The methodology presented here has been grounded in a simple proxy function (see Eqs. 14) proposed in the literature, nevertheless, the results for both synthetic reservoir cases show it as a feasible alternative for the indication of a suitable location as a target position that exhibited a high productivity potential for oil recovery and for well placement appropriateness.

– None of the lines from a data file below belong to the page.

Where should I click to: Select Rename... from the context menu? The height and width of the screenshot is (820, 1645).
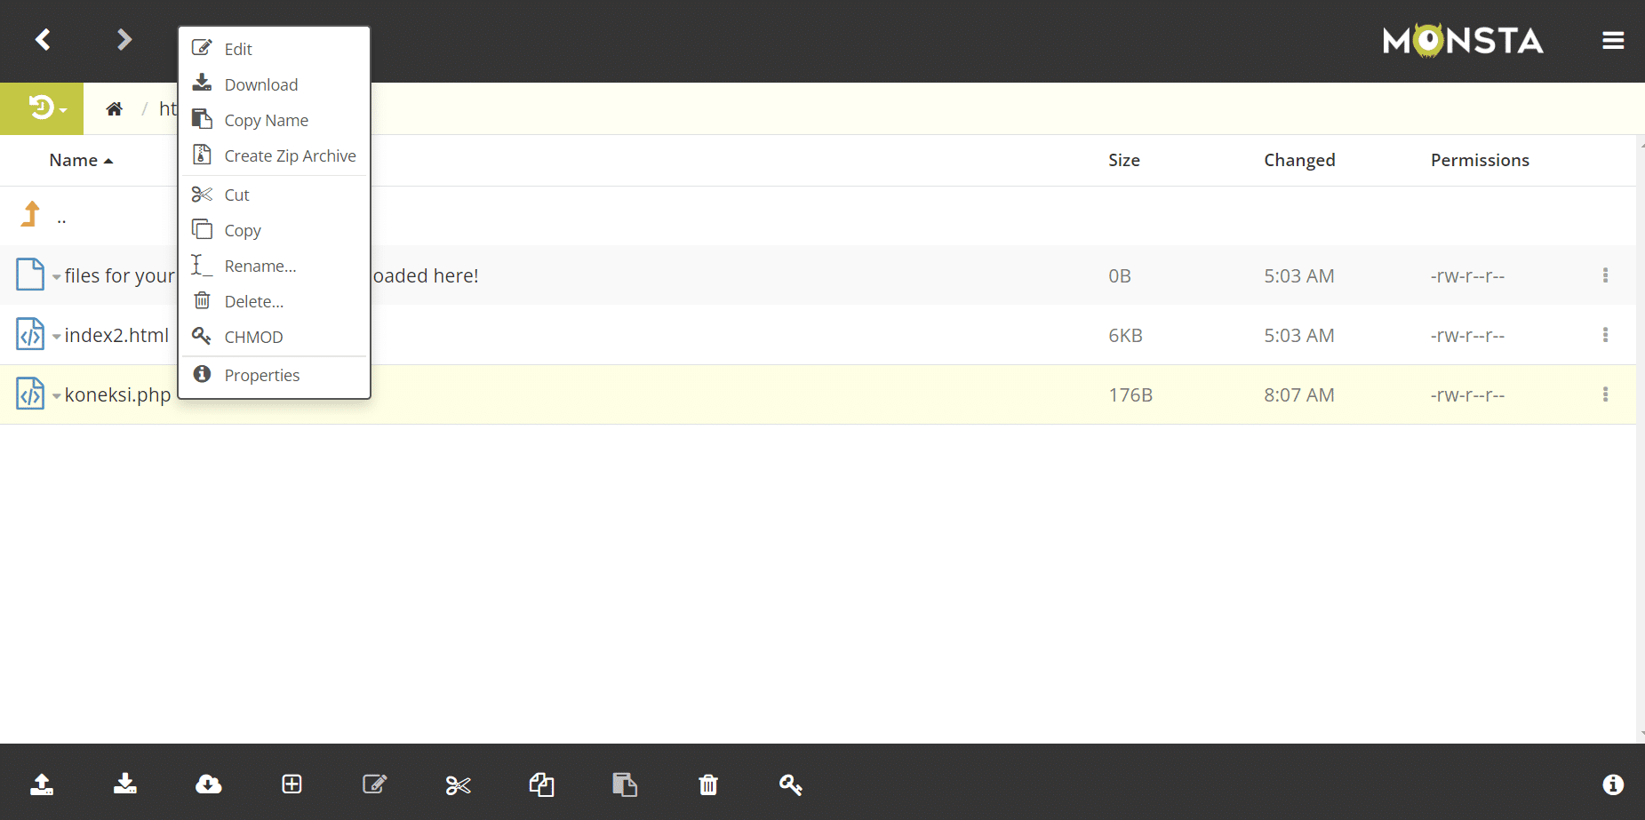coord(260,267)
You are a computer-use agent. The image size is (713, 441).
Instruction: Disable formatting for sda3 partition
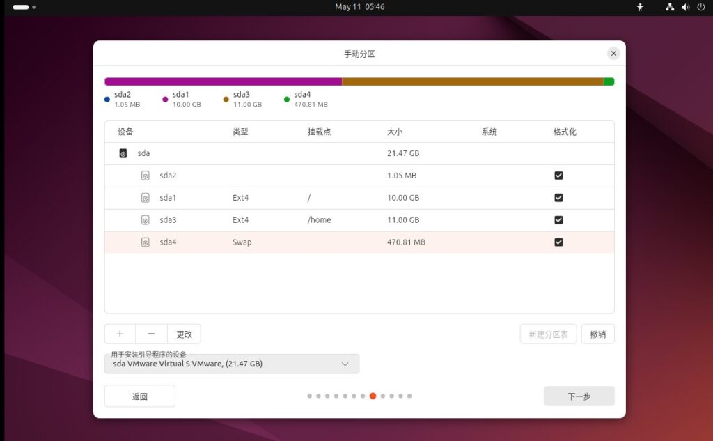point(558,220)
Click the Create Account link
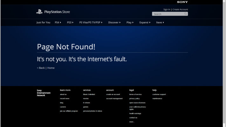 pos(180,10)
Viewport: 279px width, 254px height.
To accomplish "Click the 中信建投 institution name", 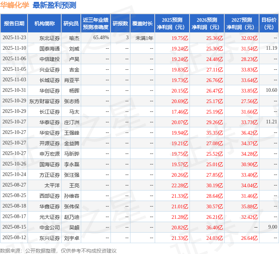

Unfortunately, a closer look to the cumulative oil production of individual wells placed by PP strategy have shown a drawback as some of them placed at a better ranked position, according to the methodology, had an inferior oil production performance than other wells placed at less ranked productivity potential. One possible fact for that seems to be related to a higher number of perforations in low water saturation blocks. Therefore, to try to overcome this drawback, it is recommended that further investigations of this strategy be addressed, especially, considering (1) alternative synthetic reservoirs, (2) how uncertainties on the parameters in Eq. 1 would affect the PP strategy, (3) modifying the proxy function to include additional important geometrical and/or petrophysical parameters that play a relevant role to oil recovery improvement, and last but not least, (4) perform a systematic comparative analysis between PP approach and alternative well placement techniques.